[SOURCE PASSAGE]
See .env.example for curated repo bundles you can copy
into your .env.

MCP Client Configuration

Two ways to point an MCP client (Claude Code, Cursor, Zed, etc.) at this
hub. They differ in how cleanly the server exits when the client goes away.

Recommended — direct invocation (instant orphan cleanup):

{
  "mcpServers": {
    "pipecat-context-hub": {
      "command": "/absolute/path/to/pipecat-context-hub/.venv/bin/pipecat-context-hub",
      "args": ["serve"]
    }
  }
}

Python is the immediate child of the MCP client. When the client dies
or restarts, the parent-death watchdog fires within ~2s and the hub
exits cleanly, releasing the Chroma + SQLite handles.

Alternative — uv run (simpler, slower cleanup):

{
  "mcpServers": {
    "pipecat-context-hub": {
      "command": "uv",
      "args": ["run", "--directory", "/absolute/path/to/pipecat-context-hub", "pipecat-context-hub", "serve"]
    }
  }
}

Convenient (no need to know the venv path) but uv stays alive as an
intermediate parent, so the parent-death watchdog cannot detect client
death from inside Python. The 30-minute idle-timeout backstop
(PIPECAT_HUB_IDLE_TIMEOUT_SECS) still fires, so orphans don't
accumulate forever — they just take longer to clear. Tune the env var
down (e.g. 300 for 5 minutes) if you spawn lots of short-lived
sessions.

Data Sources

The default index includes:

Pipecat documentation — docs.pipecat.ai (200+ pages)
Pipecat framework — pipecat-ai/pipecat (Python AST-indexed: classes, methods, imports, call graphs)
Pipecat examples — pipecat-ai/pipecat-examples (project-level code examples)
Daily Python SDK — daily-co/daily-python (.pyi stubs + RST type definitions)
TypeScript SDKs — pipecat-client-web, pipecat-client-web-transports, voice-ui-kit, and more (tree-sitter-indexed)

Add more repos via PIPECAT_HUB_EXTRA_REPOS.

Security

Threat model: docs/security/threat-model.md
Vulnerability reporting: SECURITY.md
Upstream denylisting: PIPECAT_HUB_TAINTED_REPOS and PIPECAT_HUB_TAINTED_REFS

Troubleshooting

Empty results — run uv run pipecat-context-hub refresh to populate the index
Stale results — run uv run pipecat-context-hub refresh --force to re-ingest from latest upstream
Index corruption — run uv run pipecat-context-hub refresh --force --reset-index to wipe and rebuild
serve exits immediately with code 2 — the index is empty or
unopenable. Run uv run pipecat-context-hub refresh (or
refresh --force --reset-index if the error message mentions a failed
open) and try again. This is deliberate: prior versions started anyway
and MCP clients hung on every query.

[TASKS FOR THIS EXERCISE]
A. Answer each question from the Pipecat context hub documentation:
(i) With direct invocation, about how soon after the client dies does the parent-death watchdog fire?
(ii) Which environment variable adds more repos to the index?
(iii) What command wipes and rebuilds a corrupted index?
B. Write the next part of the Pipecat context hub documentation, picking up after its final sentence.
The lines that come after this point have nothing to do with the Pipecat context hub documentation.

[DATA EXCERPTS]
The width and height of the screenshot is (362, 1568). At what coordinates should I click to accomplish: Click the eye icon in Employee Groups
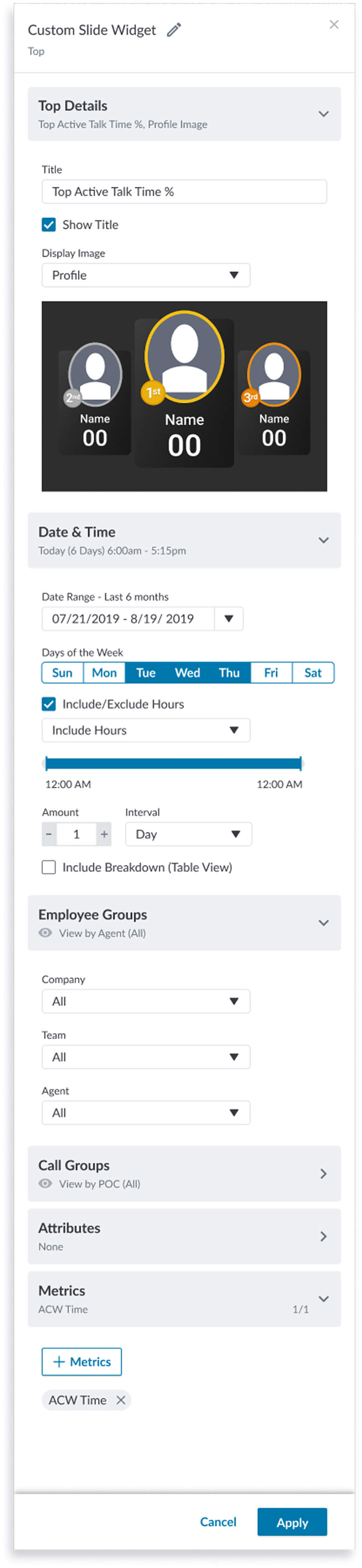[x=45, y=933]
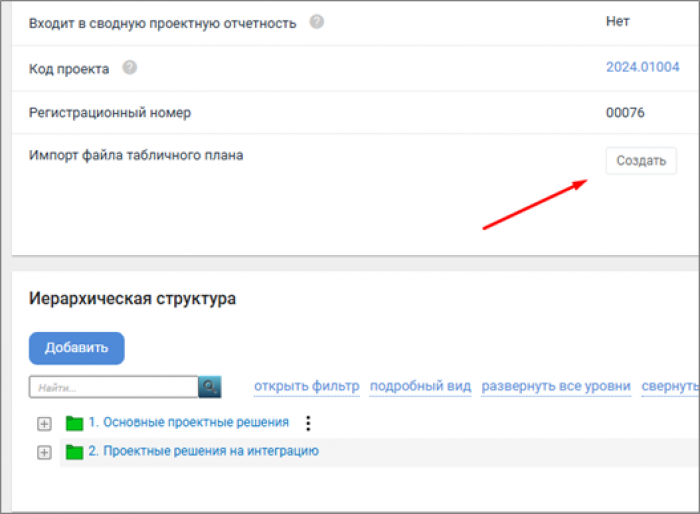700x514 pixels.
Task: Expand the '1. Основные проектные решения' node
Action: click(x=43, y=423)
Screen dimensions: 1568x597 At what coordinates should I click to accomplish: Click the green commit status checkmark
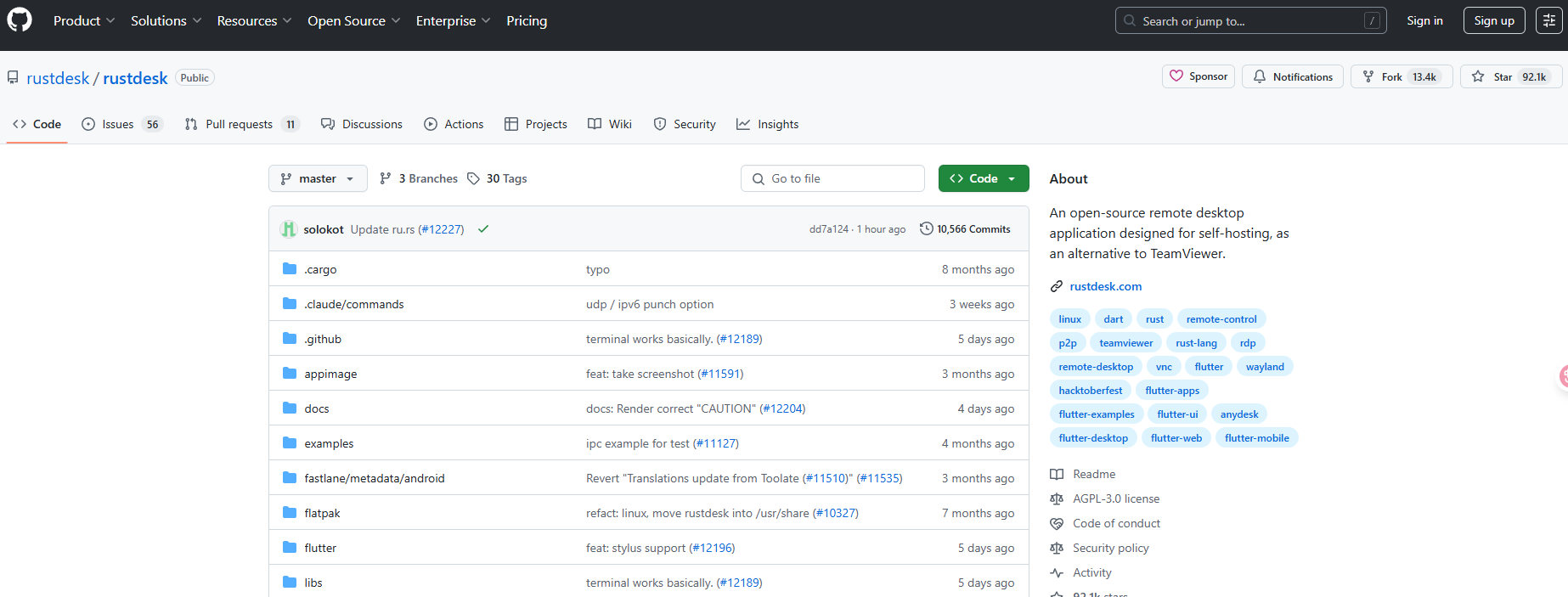pyautogui.click(x=483, y=229)
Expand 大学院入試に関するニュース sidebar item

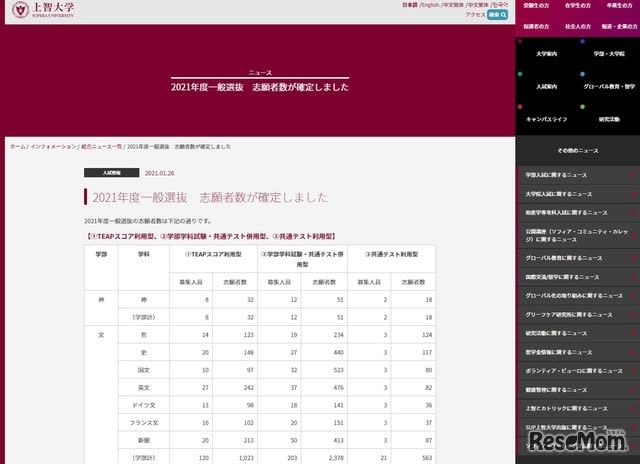[x=578, y=194]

[ANSWER LIST]
A.
(i) Within about 2 seconds.
(ii) PIPECAT_HUB_EXTRA_REPOS
(iii) uv run pipecat-context-hub refresh --force --reset-index

B.
Stale serve processes — serve polls its parent PID every 2s
and exits cleanly when the MCP client disappears (look for
Shutting down: parent_died original_ppid=… current_ppid=1 in the
trace). If you still see orphans (older versions, or Windows where the
watchdog is disabled), pkill -f "pipecat-context-hub serve" is safe
to run between sessions.
Diagnosing degraded starts — on serve boot, look for
pipecat-context-hub vX.Y.Z starting: … (INFO) to confirm the running
version and index content-type counts. If reranking is off, a
Reranker disabled at startup: reason=… (WARNING) line names the
cause (config_disabled | not_cached) and, for not_cached, the
exact HF cache directory probed.

Windows

Refresh appears to hang or returns zero code results — a prior
refresh may have left a clone half-initialised (common after an
interrupted run or antivirus quarantine). pipecat-context-hub now
detects this on the next refresh and re-clones automatically; look for
Recovered N corrupt clone(s): … in the summary. As a manual remedy you
can delete %LOCALAPPDATA%\pipecat-context-hub\repos\.
UnicodeEncodeError in the refresh summary — the summary table uses
box-drawing characters that some Windows code pages (cp1252, cp1254,
etc.) cannot encode. The server falls back to ASCII automatically. To
opt into the full Unicode output, set PYTHONIOENCODING=utf-8 before
invoking refresh, or use Windows Terminal (which defaults to UTF-8).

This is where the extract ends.